Aim of the task: Reproduce verbatim the records from the line containing "How do I perform: Select" through the line containing "pos(193,71)", including both of those lines, and omit the pictures.

Input data:
──────────────────────────────
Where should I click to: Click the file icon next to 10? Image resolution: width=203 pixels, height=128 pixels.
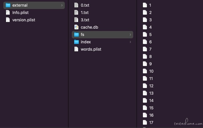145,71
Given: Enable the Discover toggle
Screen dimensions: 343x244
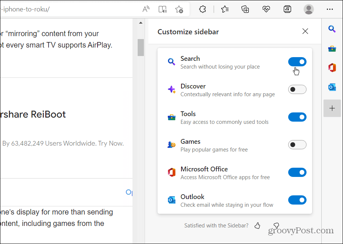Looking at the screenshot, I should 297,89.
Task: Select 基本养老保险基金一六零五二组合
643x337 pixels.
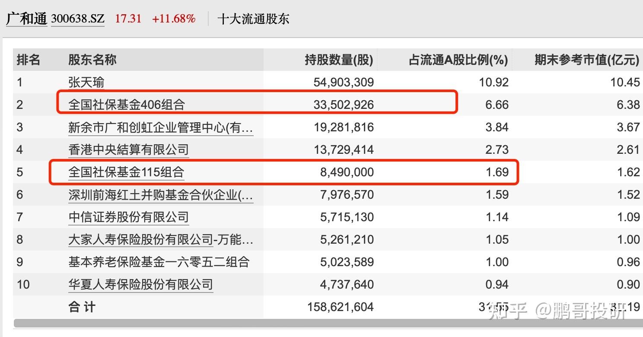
──────────────────────────────
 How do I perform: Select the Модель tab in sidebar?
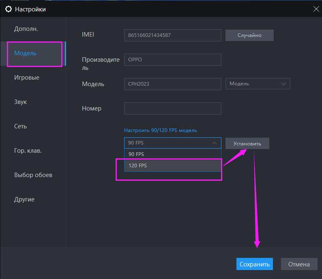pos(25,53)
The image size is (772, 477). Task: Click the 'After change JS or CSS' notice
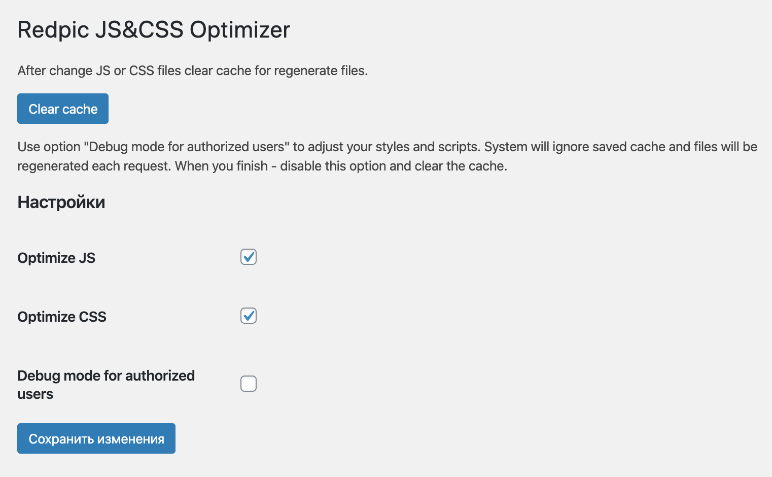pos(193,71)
──────────────────────────────
Answer below:
 How do I perform: Select the Модель tab in sidebar?
pos(25,53)
The image size is (772, 477). Task: Click the 'After change JS or CSS' notice
pos(193,71)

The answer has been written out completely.